The enhancements and revisions to the response strategy are part of a broader HAB response initiative directed by Governor Murphy in November 2019. The initiative was developed to address the economic, environmental and public health impacts of nearly 40 Harmful Algal Blooms that occurred statewide last year.
This initiative also includes more than $13 million in funding for various local projects to mitigate and reduce the impacts of these blooms. The DEP is working with various local governments, nonprofits and academic institutions to implement projects that can help mitigate and/or prevent blooms.
Working with trained partners enhances the DEP’s capacity to assess water quality conditions and sources that contribute to HABs, and to inform HAB event response, prevention and treatment. To build needed additional surveillance and monitoring capacity, the DEP leads the New Jersey Water Monitoring council with the U.S. Geological Survey and partners with federal, interstate, state, local, utility, academic and nonprofit monitoring organizations.
Using a $240,000 Community Water Monitoring grant, the nonprofit Watershed Institute is also training community water monitoring groups to assist with surveillance and sampling of lakes with suspected HABs.
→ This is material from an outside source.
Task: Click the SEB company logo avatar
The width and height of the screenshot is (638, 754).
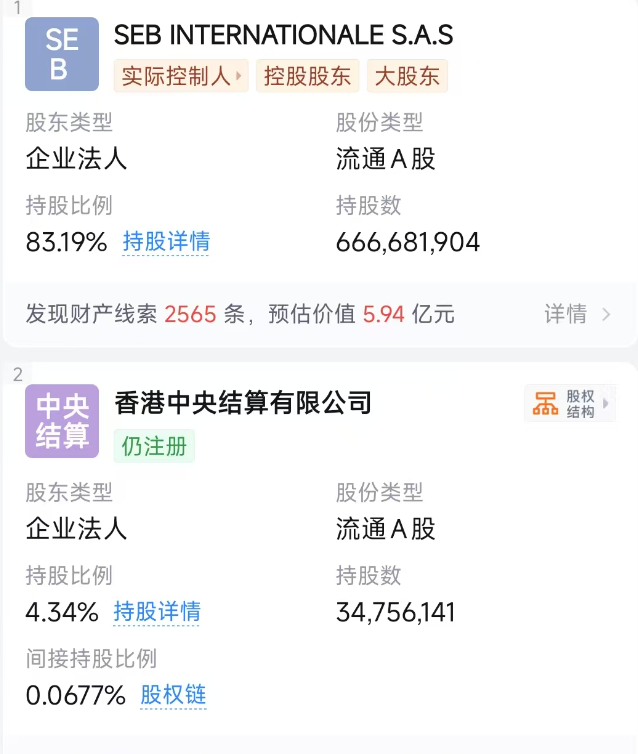Action: (x=62, y=54)
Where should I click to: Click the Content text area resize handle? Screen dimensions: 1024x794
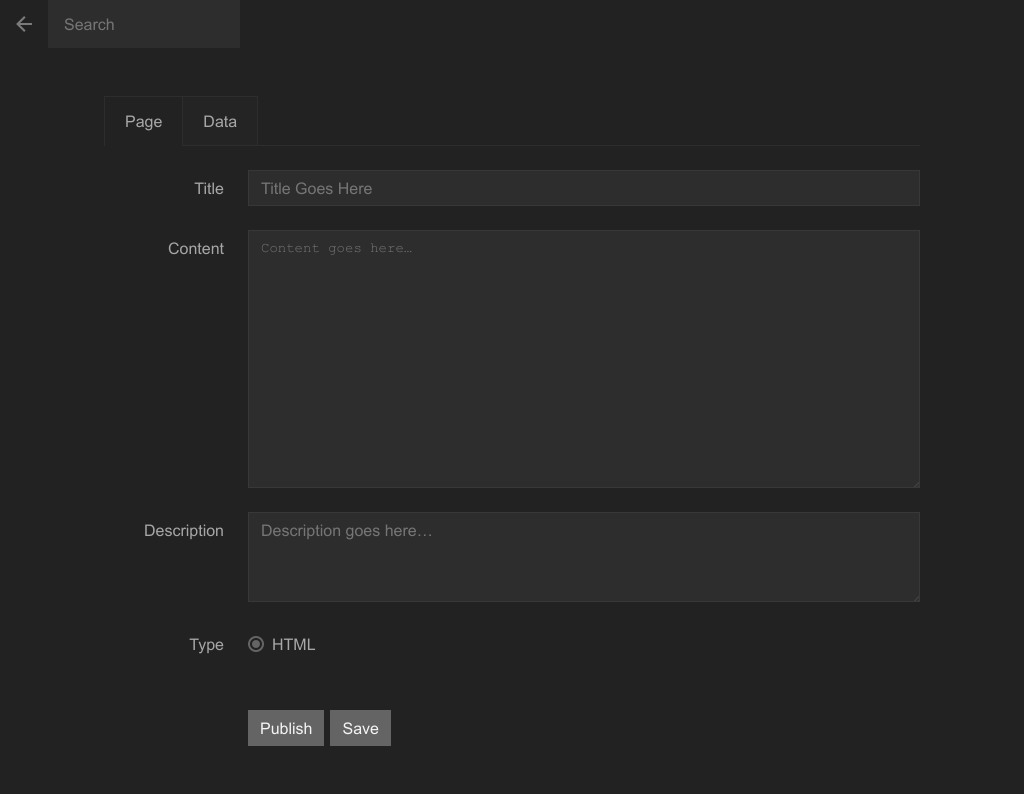914,482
Last month, the DEP released a HAB alert index (see inset), a tiered public information and signage system that provides strong and clear guidance on suitable recreational activities in impacted water bodies, depending on levels of bacteria and/or cyanotoxins present. When harmful algal blooms occur, color-coded signs will be posted at impacted water bodies to provide the public with current conditions and recommendations on which recreational activities are suitable and those that are not.
The index makes it clear to the public that, in some instances, boating and related activities may still be suitable when lower levels of harmful algal blooms are detected. Signage for each of these tiers has been developed and is available for download from the DEP’s HAB website.
A growing global problem, harmful algal blooms are not caused by true algae but rather by cyanobacteria that in many ways resemble and behave like algae. These cyanobacteria naturally occur in fresh water and can proliferate to unhealthful levels in sunlight and hot weather, forming dense mats resembling pea soup or spilled paint.
Exposure to cyanobacteria cells can cause a range of mild to moderate health effects, including rashes, allergy-like reactions, flu-like symptoms, gastroenteritis, respiratory irritation and eye irritation. Incidental ingestion of water containing the toxins these bacteria can produce, known as cyanotoxins, can result in more serious health effects such as liver toxicity and neurological effects. Children and pets are more vulnerable because they ingest more water in relation to their weight.